EDITGENE — Fri, 28 Nov 2025 07:30:24 +0000

Photodynamic therapy (PDT) induces immunogenic cell death (ICD) mediated by reactive oxygen species (ROS), leading to the release of endogenous tumor-associated antigens, neoantigens, and damage-associated molecular patterns. As a non-invasive in situ therapy, PDT has been shown to trigger the generation of an autologous vaccine. However, ROS not only reduces ICD yield but may also contribute to tumor recurrence and distant metastasis as potential seed cells. Therefore, eliminating tumor resistance to ROS and achieving heritable ROS sensitivity is crucial.

Recently, a collaborative study by Sichuan University and the National University of Singapore published in Nature Biomedical Engineering titled "A HO-1 gene knockout using a NanoCRISPR scaffold suppresses metastasis in mouse models" reported that their designed Nano CRISPR scaffold (a nanocarrier-based CRISPR gene editing system) achieved a gene editing efficiency of 20.15%, without compromising the gene editing capabilities or cytotoxic functions of key immune cells. By knocking out the HO-1 gene , the Nano CRISPR system transformed the heterogeneous phenotype of tumor cells into a ROS-sensitive state, thereby enhancing the efficacy of ICD and improving the outcomes of in situ vaccination.

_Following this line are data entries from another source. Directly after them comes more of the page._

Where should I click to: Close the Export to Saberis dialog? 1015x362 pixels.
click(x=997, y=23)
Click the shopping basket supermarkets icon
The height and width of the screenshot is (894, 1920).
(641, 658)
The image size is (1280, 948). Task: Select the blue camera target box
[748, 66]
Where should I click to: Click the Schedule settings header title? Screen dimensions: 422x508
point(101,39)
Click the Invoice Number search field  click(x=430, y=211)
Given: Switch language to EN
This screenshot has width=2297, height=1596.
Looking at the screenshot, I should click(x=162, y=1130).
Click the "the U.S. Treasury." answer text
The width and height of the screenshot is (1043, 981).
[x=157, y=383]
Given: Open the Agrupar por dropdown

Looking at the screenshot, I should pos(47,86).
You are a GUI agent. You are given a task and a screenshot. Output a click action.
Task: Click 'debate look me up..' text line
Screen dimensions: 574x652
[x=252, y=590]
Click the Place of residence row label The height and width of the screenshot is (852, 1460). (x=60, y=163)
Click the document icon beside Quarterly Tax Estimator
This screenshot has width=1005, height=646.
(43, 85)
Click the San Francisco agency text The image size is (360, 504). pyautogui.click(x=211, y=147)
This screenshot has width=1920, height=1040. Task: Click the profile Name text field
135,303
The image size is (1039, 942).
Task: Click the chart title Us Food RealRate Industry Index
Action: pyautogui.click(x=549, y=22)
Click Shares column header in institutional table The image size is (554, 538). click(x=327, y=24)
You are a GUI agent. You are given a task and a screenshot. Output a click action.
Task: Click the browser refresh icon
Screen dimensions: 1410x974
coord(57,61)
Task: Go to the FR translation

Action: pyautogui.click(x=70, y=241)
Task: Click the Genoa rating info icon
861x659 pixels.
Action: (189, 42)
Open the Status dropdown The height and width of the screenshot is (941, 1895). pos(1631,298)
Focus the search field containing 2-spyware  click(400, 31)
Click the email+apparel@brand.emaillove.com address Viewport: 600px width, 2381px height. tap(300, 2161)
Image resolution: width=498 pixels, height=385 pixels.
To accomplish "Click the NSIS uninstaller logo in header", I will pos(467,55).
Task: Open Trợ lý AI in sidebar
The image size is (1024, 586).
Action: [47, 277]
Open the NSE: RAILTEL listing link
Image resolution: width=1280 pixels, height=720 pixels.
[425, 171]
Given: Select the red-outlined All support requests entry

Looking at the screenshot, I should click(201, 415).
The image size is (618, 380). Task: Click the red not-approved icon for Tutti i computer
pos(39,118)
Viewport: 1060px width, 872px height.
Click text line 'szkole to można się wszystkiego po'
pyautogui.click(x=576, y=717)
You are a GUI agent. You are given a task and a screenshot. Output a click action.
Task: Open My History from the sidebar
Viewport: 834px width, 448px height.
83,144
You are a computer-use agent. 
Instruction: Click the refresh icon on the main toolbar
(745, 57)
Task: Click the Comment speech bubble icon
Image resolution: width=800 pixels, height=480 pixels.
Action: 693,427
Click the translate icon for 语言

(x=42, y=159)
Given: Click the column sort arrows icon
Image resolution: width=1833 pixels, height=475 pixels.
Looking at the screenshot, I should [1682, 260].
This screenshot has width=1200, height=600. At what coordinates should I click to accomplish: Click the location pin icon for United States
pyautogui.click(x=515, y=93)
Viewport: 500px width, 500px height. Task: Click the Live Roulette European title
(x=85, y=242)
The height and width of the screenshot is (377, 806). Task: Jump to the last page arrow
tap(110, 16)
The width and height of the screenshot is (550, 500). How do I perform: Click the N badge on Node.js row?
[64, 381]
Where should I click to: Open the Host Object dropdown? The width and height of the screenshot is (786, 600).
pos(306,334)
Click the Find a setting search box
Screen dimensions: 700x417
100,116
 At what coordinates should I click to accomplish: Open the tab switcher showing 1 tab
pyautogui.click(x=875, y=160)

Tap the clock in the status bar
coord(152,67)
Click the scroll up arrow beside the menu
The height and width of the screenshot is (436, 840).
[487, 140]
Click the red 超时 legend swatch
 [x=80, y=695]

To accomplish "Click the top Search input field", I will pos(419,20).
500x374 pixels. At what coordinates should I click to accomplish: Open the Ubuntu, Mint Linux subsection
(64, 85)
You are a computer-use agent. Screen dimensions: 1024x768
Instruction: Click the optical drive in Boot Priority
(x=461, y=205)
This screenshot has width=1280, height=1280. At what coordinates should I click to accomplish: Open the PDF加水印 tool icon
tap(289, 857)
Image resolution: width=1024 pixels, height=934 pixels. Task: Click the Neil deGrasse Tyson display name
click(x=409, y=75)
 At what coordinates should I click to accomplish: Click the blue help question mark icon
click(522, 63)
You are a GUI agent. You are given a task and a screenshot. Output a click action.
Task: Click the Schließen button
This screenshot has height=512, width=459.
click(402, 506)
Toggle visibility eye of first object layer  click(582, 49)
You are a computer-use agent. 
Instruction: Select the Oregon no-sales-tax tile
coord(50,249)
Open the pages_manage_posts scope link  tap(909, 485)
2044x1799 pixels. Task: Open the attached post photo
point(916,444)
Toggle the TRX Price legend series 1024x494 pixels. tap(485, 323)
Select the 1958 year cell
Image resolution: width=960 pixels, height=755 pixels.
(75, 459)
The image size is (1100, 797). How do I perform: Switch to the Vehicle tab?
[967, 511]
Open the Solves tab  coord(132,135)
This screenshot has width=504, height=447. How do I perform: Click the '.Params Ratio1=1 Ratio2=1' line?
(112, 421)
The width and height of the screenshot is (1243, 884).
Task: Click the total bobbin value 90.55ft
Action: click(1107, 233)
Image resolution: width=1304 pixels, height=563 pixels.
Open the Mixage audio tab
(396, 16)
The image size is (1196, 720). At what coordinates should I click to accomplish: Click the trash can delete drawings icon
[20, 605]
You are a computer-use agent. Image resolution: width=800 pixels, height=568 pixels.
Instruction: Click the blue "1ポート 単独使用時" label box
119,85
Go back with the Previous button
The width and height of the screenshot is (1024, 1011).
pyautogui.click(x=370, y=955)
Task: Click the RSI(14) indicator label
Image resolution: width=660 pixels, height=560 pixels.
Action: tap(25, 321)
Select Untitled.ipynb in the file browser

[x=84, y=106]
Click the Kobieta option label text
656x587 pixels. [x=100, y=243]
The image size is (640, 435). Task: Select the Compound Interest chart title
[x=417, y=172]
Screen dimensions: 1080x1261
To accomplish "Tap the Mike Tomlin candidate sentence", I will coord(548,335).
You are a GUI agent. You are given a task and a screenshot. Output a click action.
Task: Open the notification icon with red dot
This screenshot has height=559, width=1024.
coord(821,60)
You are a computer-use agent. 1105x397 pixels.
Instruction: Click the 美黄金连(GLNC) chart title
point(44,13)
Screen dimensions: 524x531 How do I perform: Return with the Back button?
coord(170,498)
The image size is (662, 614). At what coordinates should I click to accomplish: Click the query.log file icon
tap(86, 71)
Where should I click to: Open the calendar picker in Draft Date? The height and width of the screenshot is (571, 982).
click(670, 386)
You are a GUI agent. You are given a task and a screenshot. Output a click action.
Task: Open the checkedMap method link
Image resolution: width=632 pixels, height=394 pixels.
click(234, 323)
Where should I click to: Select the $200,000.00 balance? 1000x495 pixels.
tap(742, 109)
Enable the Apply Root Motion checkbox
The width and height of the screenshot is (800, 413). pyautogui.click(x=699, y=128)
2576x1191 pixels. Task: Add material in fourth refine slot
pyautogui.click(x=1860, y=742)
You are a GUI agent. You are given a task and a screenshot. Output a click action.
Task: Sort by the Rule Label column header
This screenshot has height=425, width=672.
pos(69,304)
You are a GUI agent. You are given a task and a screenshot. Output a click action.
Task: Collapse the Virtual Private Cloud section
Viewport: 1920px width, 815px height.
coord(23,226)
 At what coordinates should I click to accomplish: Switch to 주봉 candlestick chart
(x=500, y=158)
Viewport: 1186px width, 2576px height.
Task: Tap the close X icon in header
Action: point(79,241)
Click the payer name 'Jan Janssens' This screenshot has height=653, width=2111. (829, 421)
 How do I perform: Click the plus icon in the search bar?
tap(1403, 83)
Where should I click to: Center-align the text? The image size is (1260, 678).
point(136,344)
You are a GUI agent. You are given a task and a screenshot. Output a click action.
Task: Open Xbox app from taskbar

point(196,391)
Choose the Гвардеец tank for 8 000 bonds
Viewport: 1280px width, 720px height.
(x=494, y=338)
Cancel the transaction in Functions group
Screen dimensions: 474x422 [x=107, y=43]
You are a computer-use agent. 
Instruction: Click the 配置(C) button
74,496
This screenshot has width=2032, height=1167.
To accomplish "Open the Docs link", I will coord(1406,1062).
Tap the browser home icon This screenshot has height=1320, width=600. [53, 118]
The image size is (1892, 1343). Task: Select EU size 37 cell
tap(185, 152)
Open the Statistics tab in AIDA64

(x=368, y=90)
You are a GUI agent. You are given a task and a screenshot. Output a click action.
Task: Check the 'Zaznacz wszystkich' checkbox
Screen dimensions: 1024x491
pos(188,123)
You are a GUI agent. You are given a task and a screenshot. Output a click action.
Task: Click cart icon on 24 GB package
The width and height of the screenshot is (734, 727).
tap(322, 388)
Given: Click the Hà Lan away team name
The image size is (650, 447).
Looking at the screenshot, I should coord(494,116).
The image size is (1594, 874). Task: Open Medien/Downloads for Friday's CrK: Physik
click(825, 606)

Original link: https://doi.org/10.1038/s41551-025-01518-1

Spotlight

ROS Susceptibility
The Nano CRISPR system achieves permanent knockout of HO-1, effectively enhancing tumor susceptibility to ROS without adversely affecting key immune cells.
Superior Therapeutic Efficacy
Under near-infrared (NIR) irradiation, the in situ autologous nano-vaccine (AVAX) treatment group demonstrated a tumor growth inhibition rate of 93%, significantly outperforming the AVAX-Ce6+L group (83%).
Potent Immunological Properties
When combined with laser irradiation and anti-PD-L1 antibody therapy, the Nano CRISPR platform induces robust antitumor immunity and long-term immunological memory in melanoma models.

01.Design and Validation of AVAX
Photodynamic therapy (PDT) induces immunogenic cell death (ICD) mediated by reactive oxygen species (ROS), leading to the release of endogenous tumor-associated antigens, neoantigens, and damage-associated molecular patterns. As a non-invasive in situ therapy, PDT has been shown to trigger the generation of an autologous vaccine. However, ROS not only reduces ICD yield but may also contribute to tumor recurrence and distant metastasis as potential seed cells. Therefore, eliminating tumor resistance to ROS and achieving heritable ROS sensitivity is crucial.

The designed AVAX completely releases CpG and Ce6 in the presence of hyaluronidase and in weakly acidic environments, demonstrating its ability to elicit a hierarchical response to both the intra- and extracellular tumor microenvironment.

Figure 1. Design and Characterization of the AVAX Nanovaccine

02.AVAX Overcomes ROS Tolerance
AVAX enables efficient delivery of the CRISPR-Cas9 system into tumor cells and achieves targeted knockout of HO-1, a key gene identified for ROS tolerance.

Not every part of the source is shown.